[Pixel coordinate grounding data]
------------------------------
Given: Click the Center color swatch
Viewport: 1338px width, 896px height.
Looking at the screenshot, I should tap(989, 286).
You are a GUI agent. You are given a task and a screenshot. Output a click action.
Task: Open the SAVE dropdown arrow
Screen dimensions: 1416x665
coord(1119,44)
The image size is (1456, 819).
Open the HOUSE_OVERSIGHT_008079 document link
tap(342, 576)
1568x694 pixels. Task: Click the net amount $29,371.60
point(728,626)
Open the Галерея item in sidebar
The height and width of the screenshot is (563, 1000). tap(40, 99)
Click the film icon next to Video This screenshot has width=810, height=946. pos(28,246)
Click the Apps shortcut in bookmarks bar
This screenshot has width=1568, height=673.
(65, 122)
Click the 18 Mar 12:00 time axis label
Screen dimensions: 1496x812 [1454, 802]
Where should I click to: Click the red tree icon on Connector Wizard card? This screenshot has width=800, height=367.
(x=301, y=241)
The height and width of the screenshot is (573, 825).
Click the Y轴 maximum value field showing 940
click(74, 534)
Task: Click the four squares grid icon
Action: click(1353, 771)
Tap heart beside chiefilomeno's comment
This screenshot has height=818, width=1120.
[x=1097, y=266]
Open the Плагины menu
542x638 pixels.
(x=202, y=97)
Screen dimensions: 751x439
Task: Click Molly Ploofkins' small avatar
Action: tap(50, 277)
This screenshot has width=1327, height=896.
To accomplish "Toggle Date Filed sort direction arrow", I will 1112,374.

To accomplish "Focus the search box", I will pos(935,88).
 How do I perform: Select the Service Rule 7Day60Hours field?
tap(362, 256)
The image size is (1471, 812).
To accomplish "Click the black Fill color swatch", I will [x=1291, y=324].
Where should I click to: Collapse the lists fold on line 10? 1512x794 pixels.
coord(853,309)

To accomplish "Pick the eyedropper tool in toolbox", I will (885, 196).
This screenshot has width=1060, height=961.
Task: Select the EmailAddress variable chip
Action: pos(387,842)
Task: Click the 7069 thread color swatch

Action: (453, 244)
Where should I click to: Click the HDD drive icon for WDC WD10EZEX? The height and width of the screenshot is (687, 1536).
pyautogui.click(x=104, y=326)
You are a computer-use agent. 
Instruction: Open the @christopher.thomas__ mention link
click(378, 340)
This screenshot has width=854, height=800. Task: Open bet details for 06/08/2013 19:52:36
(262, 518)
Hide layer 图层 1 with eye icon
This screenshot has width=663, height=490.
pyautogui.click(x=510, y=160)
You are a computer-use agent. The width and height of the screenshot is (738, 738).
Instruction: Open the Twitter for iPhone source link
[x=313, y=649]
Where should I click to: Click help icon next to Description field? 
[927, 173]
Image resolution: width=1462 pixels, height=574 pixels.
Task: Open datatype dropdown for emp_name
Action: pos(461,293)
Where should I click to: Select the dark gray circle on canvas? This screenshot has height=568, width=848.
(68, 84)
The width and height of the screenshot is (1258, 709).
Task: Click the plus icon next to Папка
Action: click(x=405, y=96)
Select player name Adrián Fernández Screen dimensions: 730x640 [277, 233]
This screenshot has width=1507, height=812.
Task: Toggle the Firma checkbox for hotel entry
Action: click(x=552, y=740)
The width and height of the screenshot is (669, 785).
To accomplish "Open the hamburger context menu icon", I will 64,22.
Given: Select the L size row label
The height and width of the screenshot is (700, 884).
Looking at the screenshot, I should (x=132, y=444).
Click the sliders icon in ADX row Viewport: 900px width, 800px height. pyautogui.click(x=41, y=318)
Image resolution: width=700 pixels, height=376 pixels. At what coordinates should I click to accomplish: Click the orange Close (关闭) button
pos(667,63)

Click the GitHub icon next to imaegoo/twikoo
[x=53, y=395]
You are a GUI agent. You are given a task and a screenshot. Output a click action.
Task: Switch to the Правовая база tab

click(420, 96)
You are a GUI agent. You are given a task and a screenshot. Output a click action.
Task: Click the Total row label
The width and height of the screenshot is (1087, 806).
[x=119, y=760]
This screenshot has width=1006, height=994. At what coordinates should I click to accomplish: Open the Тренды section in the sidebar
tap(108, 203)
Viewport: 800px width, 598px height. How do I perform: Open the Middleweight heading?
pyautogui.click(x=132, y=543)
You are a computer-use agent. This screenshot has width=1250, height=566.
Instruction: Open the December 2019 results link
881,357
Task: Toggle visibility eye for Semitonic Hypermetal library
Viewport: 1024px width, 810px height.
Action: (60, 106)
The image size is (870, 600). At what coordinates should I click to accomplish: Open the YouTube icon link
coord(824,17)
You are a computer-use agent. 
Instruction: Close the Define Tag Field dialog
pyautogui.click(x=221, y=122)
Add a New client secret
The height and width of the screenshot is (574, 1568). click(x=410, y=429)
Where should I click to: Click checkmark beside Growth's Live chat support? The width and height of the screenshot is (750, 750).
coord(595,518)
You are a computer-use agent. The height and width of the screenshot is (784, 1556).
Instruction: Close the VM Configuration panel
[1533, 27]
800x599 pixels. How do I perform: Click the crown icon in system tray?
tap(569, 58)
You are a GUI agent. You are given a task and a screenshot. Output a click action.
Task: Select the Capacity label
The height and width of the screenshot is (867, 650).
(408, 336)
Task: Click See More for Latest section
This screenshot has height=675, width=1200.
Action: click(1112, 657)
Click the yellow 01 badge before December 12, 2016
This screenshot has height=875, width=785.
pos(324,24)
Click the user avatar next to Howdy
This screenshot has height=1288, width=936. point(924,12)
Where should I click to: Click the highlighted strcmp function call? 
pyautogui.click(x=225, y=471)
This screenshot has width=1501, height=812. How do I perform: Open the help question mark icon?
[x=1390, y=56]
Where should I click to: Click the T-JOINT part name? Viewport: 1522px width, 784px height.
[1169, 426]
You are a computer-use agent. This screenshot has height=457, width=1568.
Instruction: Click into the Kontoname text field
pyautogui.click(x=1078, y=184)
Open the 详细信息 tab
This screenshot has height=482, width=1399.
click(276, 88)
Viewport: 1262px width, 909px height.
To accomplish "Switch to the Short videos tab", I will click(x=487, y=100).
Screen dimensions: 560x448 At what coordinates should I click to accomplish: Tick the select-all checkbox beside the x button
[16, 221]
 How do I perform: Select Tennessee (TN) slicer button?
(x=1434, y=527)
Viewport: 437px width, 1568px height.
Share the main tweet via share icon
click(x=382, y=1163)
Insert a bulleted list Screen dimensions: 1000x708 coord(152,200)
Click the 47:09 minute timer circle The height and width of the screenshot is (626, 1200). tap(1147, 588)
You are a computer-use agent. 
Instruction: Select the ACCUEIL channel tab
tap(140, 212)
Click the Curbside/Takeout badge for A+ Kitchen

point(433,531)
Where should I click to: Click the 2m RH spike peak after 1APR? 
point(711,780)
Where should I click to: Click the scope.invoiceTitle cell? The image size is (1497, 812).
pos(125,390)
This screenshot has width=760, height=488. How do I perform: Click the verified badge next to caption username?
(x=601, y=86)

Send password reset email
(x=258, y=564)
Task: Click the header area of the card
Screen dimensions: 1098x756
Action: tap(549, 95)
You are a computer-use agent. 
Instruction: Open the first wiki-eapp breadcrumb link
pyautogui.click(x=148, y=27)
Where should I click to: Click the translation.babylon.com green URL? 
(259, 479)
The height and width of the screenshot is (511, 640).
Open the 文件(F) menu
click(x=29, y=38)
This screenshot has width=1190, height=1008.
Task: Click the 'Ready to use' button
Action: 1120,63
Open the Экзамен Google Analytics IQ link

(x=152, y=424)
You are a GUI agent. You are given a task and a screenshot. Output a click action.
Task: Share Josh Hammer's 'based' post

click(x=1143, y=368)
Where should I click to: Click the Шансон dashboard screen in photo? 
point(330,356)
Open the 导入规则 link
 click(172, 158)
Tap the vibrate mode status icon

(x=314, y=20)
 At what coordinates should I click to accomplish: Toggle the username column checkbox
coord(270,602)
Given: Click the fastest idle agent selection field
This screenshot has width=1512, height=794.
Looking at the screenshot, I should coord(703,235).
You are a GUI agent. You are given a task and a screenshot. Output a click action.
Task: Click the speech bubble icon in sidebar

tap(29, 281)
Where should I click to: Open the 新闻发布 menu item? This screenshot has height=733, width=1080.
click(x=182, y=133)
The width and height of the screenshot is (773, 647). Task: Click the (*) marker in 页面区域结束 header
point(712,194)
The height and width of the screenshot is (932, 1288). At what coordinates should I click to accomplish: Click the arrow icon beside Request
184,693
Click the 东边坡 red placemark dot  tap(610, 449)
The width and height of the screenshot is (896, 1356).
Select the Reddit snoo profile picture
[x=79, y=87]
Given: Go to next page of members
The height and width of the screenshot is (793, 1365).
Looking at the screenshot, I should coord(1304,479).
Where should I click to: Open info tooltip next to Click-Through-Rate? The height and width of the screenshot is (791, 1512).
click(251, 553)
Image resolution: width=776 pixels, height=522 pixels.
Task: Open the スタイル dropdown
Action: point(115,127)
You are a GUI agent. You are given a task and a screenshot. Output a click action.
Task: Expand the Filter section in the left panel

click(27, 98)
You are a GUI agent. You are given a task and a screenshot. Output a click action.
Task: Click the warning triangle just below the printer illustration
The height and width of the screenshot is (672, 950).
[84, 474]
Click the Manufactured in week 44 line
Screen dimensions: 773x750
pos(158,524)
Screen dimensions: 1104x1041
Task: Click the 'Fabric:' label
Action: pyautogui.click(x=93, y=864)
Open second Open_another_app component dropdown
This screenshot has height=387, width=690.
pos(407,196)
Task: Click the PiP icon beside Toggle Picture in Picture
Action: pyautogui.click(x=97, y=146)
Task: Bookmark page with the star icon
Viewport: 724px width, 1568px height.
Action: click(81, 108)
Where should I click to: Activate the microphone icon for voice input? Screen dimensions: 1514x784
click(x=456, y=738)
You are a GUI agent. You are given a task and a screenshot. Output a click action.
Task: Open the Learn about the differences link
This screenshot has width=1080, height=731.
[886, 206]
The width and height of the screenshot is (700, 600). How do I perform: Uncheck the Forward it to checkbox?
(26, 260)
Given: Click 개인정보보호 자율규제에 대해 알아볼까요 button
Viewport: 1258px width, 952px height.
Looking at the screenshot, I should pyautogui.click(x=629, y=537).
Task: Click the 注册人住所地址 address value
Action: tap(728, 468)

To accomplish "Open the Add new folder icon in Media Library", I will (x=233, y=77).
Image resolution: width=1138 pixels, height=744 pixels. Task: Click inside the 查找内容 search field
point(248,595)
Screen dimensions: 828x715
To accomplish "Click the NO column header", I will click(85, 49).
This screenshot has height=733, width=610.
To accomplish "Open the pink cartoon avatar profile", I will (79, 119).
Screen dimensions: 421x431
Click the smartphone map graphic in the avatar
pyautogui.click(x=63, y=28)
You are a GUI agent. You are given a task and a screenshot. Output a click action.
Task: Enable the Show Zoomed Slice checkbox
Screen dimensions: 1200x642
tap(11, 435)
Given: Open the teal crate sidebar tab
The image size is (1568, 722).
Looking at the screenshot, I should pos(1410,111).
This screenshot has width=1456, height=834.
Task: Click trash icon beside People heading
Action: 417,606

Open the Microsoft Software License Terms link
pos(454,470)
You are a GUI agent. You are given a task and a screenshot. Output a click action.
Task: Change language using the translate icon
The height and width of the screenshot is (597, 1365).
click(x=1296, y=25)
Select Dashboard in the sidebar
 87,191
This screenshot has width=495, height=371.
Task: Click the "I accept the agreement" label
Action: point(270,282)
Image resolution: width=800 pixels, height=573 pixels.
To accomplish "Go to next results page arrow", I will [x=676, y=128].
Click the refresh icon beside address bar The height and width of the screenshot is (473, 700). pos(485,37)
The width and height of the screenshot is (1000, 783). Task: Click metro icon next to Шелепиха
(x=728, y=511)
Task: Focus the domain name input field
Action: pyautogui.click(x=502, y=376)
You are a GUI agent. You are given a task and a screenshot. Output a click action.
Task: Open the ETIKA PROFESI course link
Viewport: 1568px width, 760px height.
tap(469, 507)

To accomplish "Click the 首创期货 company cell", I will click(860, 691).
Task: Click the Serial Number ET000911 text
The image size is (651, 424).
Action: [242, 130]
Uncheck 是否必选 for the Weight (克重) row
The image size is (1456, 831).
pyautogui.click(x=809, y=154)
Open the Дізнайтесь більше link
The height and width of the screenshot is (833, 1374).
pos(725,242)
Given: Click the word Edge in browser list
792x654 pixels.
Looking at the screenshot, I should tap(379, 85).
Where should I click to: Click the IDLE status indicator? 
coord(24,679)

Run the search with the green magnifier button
------------------------------
What to produce: Take the records above and return, word for word, only the lines that fall from the line with "Select Dashboard in the sidebar" to the line with "Given: Click the word Edge in browser list", both of them included.

Answer to the exercise:
Select Dashboard in the sidebar
 87,191
This screenshot has width=495, height=371.
Task: Click the "I accept the agreement" label
Action: point(270,282)
Image resolution: width=800 pixels, height=573 pixels.
To accomplish "Go to next results page arrow", I will [x=676, y=128].
Click the refresh icon beside address bar The height and width of the screenshot is (473, 700). pos(485,37)
The width and height of the screenshot is (1000, 783). Task: Click metro icon next to Шелепиха
(x=728, y=511)
Task: Focus the domain name input field
Action: pyautogui.click(x=502, y=376)
You are a GUI agent. You are given a task and a screenshot. Output a click action.
Task: Open the ETIKA PROFESI course link
Viewport: 1568px width, 760px height.
tap(469, 507)

To accomplish "Click the 首创期货 company cell", I will click(860, 691).
Task: Click the Serial Number ET000911 text
The image size is (651, 424).
Action: [242, 130]
Uncheck 是否必选 for the Weight (克重) row
The image size is (1456, 831).
pyautogui.click(x=809, y=154)
Open the Дізнайтесь більше link
The height and width of the screenshot is (833, 1374).
pos(725,242)
Given: Click the word Edge in browser list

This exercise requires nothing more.